Your need for a post-meal nap may be due to the simple act of overeating. “The more you eat, the more your body has to divert resources away from your brain and muscles to do the work of digesting all that food,” Stephenson says. “The discomfort of a stretched stomach can cause fatigue. What’s more, high-protein meals as well as high-carbohydrate meals cause many people to feel sleepy, and Thanksgiving dinner typically is both high-protein and high-carb. Add a few glasses of celebratory wine and the stress of having extended family together in one home for hours or days at a time, and you’ve got a perfect recipe for exhaustion.” Stephenson adds that the tryptophan in the turkey may be the proverbial poultry icing on the cake, causing you to feel relaxed enough to doze off, but “it’s certainly not the sole, or primary, culprit.” So what’s the deal with tryptophan?
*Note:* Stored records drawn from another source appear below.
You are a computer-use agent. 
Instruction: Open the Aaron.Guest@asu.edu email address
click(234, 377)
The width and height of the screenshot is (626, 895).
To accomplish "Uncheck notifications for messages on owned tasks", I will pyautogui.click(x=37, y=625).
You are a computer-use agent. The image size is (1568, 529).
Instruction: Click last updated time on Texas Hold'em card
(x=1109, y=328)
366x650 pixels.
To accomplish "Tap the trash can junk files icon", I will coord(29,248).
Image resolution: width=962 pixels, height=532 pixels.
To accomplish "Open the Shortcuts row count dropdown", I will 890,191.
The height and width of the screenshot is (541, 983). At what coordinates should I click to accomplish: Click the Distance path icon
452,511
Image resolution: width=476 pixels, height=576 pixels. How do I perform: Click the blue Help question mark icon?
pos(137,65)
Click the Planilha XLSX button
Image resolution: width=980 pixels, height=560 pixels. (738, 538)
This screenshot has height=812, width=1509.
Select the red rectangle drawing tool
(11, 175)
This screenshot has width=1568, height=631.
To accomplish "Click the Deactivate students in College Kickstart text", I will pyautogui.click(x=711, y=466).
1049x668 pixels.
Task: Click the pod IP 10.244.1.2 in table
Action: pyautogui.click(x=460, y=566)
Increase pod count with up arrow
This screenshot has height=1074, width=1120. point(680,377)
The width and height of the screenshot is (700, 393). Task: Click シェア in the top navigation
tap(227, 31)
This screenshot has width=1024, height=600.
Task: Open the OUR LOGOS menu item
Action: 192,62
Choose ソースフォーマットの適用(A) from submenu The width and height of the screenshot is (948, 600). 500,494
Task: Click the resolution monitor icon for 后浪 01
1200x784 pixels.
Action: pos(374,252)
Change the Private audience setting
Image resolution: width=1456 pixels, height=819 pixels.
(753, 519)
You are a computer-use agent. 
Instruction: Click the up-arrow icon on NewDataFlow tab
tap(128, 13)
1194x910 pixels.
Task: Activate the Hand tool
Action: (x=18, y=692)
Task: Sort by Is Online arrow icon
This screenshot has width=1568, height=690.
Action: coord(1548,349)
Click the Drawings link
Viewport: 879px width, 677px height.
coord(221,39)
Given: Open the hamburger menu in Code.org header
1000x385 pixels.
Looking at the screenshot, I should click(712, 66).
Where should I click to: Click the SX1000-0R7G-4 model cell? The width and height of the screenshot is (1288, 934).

It can affect your mood, but not so much energy levels. “If anything, eating a meal high in tryptophan makes you feel better, not worse,” Stephenson says. “It’s necessary in the body for learning, memory, cognition, and mood regulation. It’s been used to treat both anxiety and sleep disorders because it is relaxing.” Dietary tryptophan has been proven to decrease anxiety and depressive symptoms.
How to Combat Holiday Tiredness
If you want to stay up for the post-Thanksgiving afterparty, that’s totally possible, even after indulging in a turkey drumstick. Enjoying small portions is the best way to keep energy levels up—eat until you’re sated, not until you’re stuffed. A midnight snack can still await. “Have some of everything you really want, but just have a little. Don’t pile up your plate,” Stephenson recommends. While everyone gossips, debates, and reflects, resist the urge to scoop up seconds. The leftovers will be there. “You may want to [eat seconds] in the moment, but you’ll be glad later when everyone else is groaning,” Stephenson says. “Stay energized and joyful by focusing on who you are with.” Bottom line, stuffing yourself is a recipe for crashing. “When you eat large amounts of food, you take in large amounts of glucose, which your body must respond to by pumping out large amounts of insulin, to get that glucose out of your bloodstream and into your muscles, liver, and fat cells,” Stephenson says. “Surges of blood sugar followed by surges of insulin can exhaust the body in multiple ways. Blood sugar that goes too high, followed by insulin that goes too high causing blood sugar to go too low, is a roller-coaster that is physically stressful.”